--- Entries provided ---

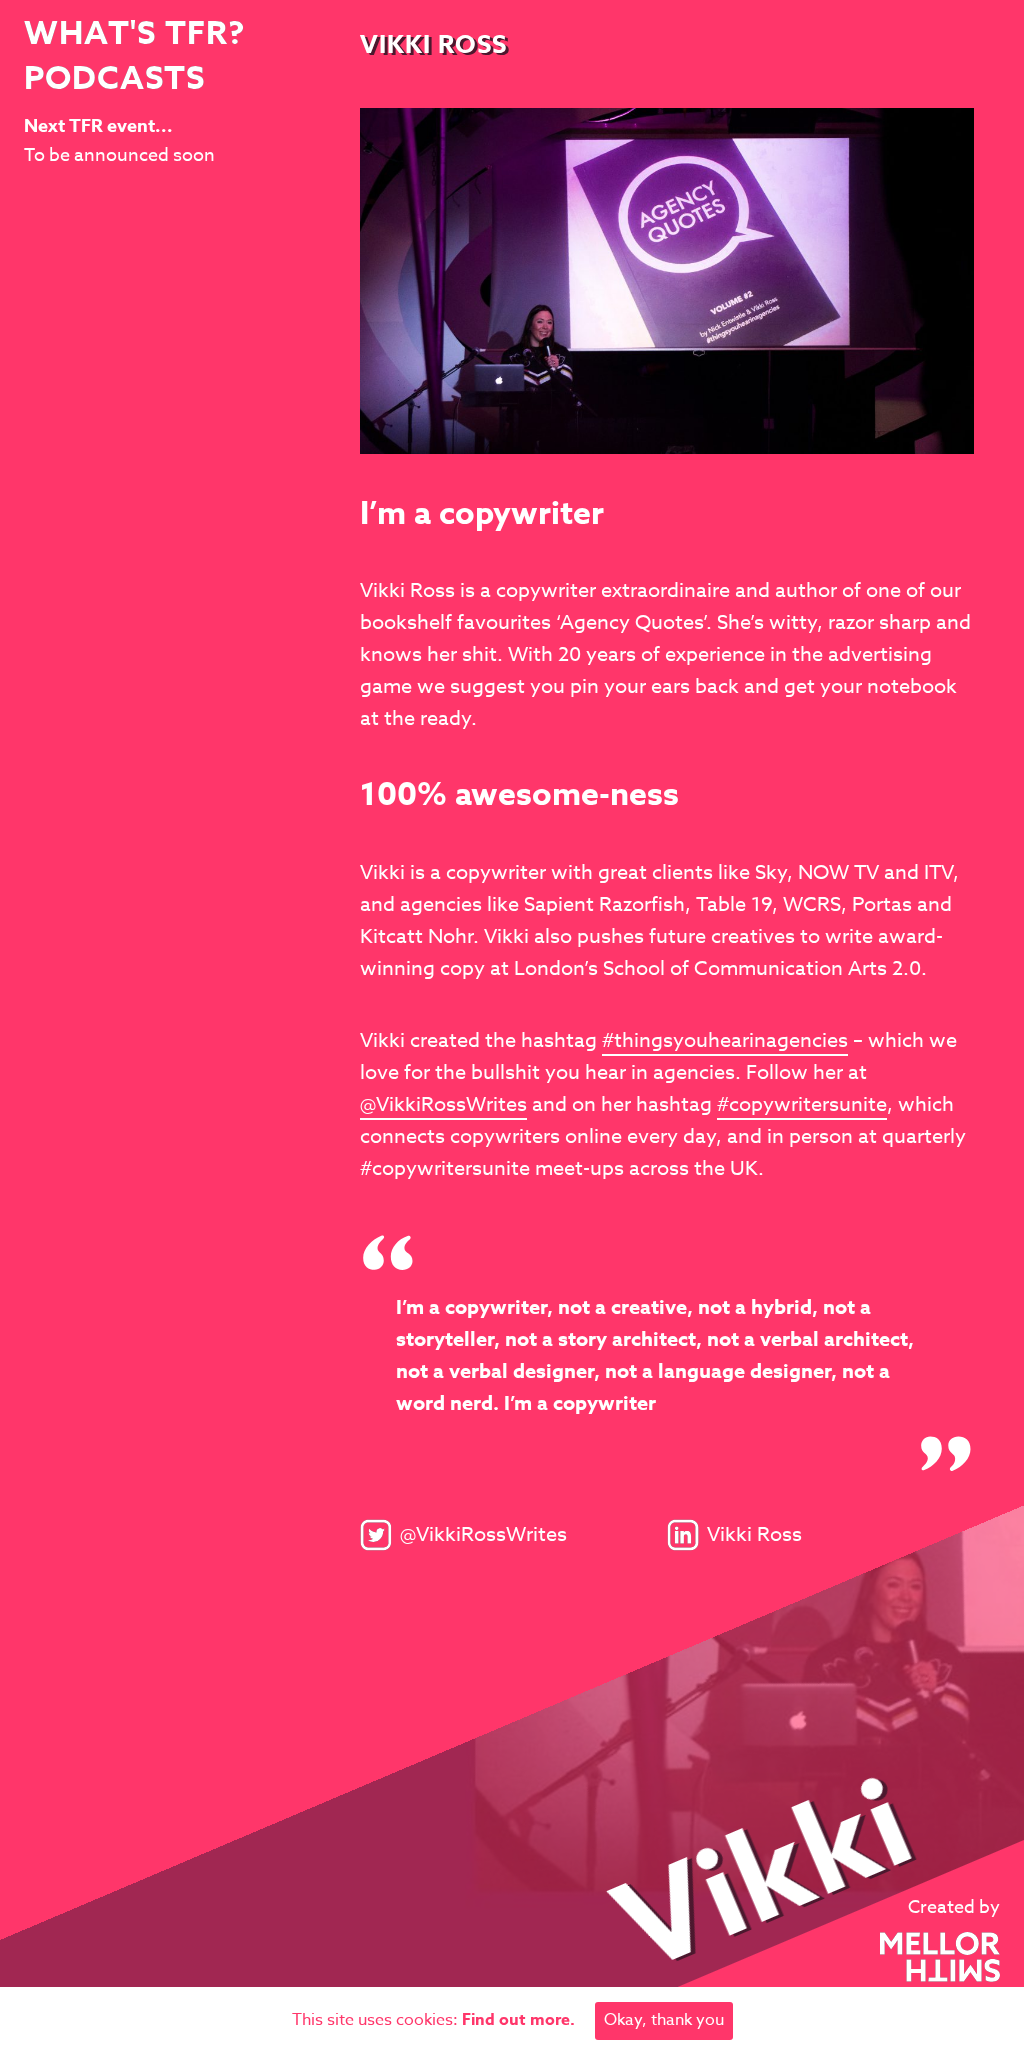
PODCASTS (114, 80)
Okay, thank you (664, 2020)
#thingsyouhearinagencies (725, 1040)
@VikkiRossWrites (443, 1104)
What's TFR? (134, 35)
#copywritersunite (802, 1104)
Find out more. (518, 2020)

---
--- Entries provided ---

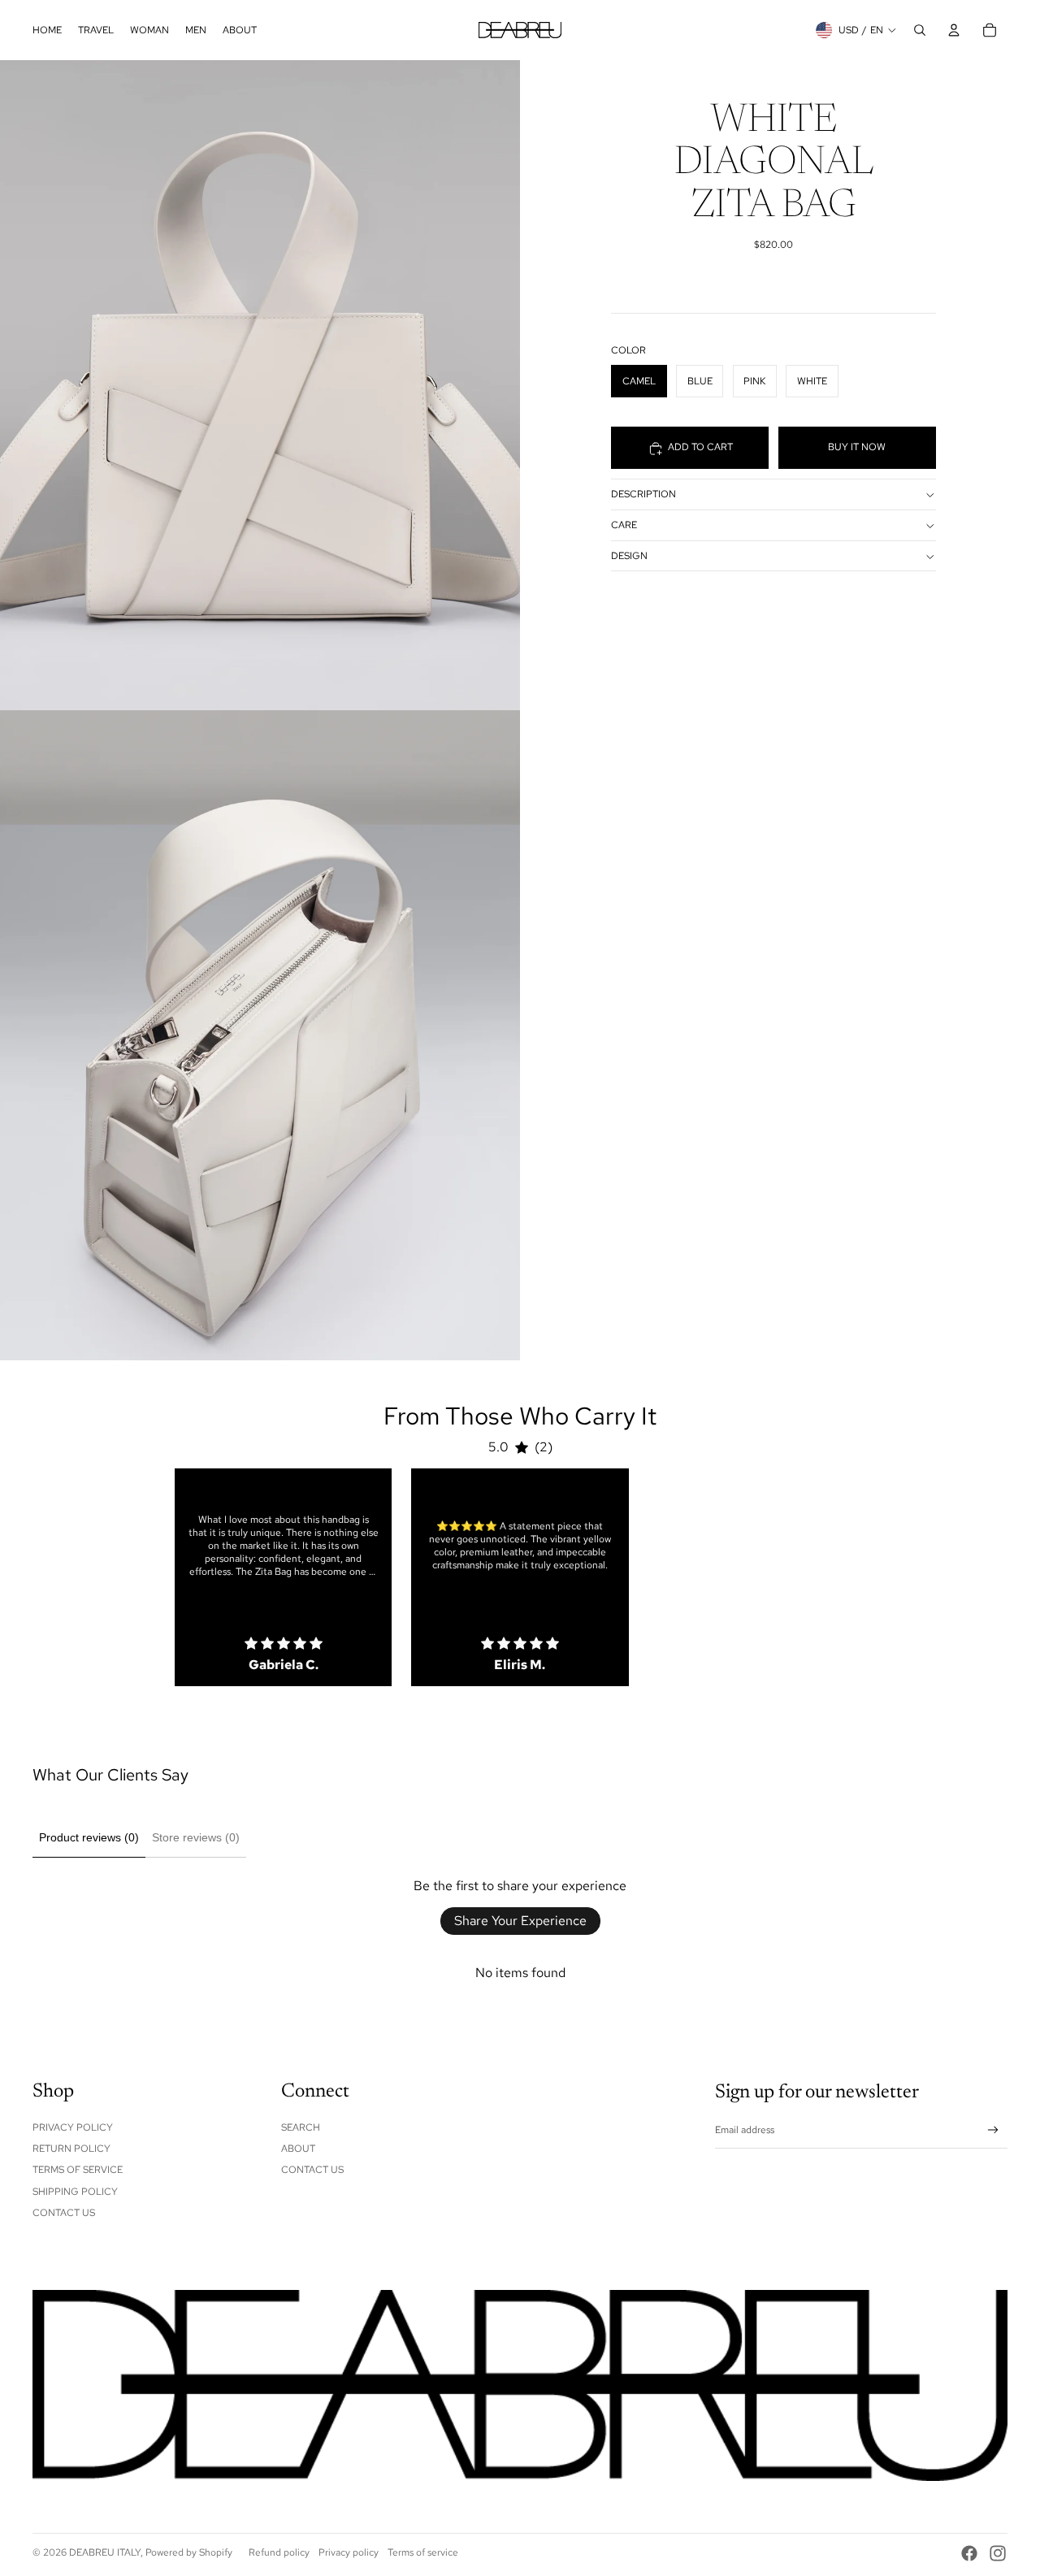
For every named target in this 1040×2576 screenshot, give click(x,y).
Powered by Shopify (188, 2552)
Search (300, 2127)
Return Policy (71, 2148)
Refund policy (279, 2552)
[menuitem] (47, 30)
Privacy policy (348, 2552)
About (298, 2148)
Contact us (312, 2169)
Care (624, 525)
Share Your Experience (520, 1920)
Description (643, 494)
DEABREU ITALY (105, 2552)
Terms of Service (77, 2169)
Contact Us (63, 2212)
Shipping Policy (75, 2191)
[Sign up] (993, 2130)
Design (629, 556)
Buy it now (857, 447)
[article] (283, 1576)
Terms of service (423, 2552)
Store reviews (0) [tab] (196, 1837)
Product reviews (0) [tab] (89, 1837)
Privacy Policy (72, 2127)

---
--- Entries provided ---

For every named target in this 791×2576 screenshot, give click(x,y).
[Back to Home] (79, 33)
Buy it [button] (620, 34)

---

## Problem details
Nothing but the lines above from the one containing "Description (643, 494)" through the one containing "Store reviews (0) [tab] (196, 1837)" should appear in the answer, each repeated exactly.

## Answer box
Description (643, 494)
DEABREU ITALY (105, 2552)
Terms of Service (77, 2169)
Contact Us (63, 2212)
Shipping Policy (75, 2191)
[Sign up] (993, 2130)
Design (629, 556)
Buy it now (857, 447)
[article] (283, 1576)
Terms of service (423, 2552)
Store reviews (0) [tab] (196, 1837)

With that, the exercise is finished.